Archive to the Lake

  • Comments posted to this topic are about the item Archive to the Lake

  • very informative and helpful article

  • We considered using the Stretch Database feature a while back, but the service was too costly. This isn't documented by Microsoft, but Stretch Database (I have deduced) actually uses Azure Synapse Analytics (SQL Data Warehouse) to store the data on the backend, and that's why the service is so expensive.

    Another option, which we have not tried but from what I've read could work, is to create an archive database (ie: SalesArchive) and mount the data files in Azure blob storage. The tables can be compressed (possibly ColumnStore?). The advantage of this is that the data is seamlessly integrated in SQL Server.

    This is possible, but if anyone has actually implemented this, I'd like to hear how well it works in terms of technical snags and usability.

    CREATE CREDENTIAL [https://salesarchive.blob.core.windows.net/data] 
    WITH IDENTITY='SHARED ACCESS SIGNATURE',
    SECRET = '<your SAS key>'

    CREATE DATABASE SalesArchive
    ON
    ( NAME = salesarhive_dat,
    FILENAME = 'https://salesarhive.blob.core.windows.net/data/salesarhive.mdf' )
    LOG ON
    ( NAME = salesarhive_log,
    FILENAME = 'https://salesarhive.blob.core.windows.net/data/salesarhive.ldf')

    https://learn.microsoft.com/en-us/sql/relational-databases/databases/sql-server-data-files-in-microsoft-azure

     

     

     

    "Do not seek to follow in the footsteps of the wise. Instead, seek what they sought." - Matsuo Basho

  • Stretch was crazy expensive. Not remotely viable, and deprecated now.

    I think the lake is different, where you use cheap, text (blog) storage.
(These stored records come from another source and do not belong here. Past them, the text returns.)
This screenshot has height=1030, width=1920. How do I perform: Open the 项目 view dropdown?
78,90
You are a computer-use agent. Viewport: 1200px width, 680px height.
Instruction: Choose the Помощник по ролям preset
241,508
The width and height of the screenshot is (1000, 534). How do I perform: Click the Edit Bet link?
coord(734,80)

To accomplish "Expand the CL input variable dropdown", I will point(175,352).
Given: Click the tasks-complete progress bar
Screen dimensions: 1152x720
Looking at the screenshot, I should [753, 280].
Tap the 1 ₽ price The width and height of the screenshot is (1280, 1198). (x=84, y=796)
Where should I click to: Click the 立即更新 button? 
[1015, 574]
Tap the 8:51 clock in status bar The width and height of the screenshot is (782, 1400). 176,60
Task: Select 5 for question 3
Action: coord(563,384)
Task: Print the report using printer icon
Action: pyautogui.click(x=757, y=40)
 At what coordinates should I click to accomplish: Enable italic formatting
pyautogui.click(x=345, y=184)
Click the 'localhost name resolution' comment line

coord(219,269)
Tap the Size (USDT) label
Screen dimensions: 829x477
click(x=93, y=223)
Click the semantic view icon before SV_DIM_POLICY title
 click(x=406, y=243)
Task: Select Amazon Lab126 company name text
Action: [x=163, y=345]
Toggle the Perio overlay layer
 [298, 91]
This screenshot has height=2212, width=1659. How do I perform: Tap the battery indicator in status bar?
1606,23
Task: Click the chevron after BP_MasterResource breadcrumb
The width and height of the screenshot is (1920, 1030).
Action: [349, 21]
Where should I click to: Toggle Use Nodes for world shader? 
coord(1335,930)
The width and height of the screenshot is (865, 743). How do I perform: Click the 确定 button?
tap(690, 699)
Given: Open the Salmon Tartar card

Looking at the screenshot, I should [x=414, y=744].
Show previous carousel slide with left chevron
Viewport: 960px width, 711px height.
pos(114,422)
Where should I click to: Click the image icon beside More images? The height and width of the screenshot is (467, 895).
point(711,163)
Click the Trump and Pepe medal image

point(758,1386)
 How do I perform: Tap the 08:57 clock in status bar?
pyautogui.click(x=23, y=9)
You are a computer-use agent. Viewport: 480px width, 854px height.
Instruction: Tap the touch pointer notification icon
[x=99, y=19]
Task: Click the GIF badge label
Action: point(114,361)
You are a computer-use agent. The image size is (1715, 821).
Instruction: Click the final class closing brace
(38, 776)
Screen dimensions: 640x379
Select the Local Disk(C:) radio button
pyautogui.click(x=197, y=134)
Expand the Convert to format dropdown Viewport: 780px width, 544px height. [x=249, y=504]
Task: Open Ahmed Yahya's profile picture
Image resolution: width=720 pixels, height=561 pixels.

  • I have only a little experience with these matters, but I am very wary of solutions that involve taking well structured data in relational models and throwing them into files for processing.  I don't see how that can be more efficiently (and thus cheaply) worked with.  It seems the solution is always just to throw more compute power at it, which ends up costing far more than was originally estimated when designing the solution.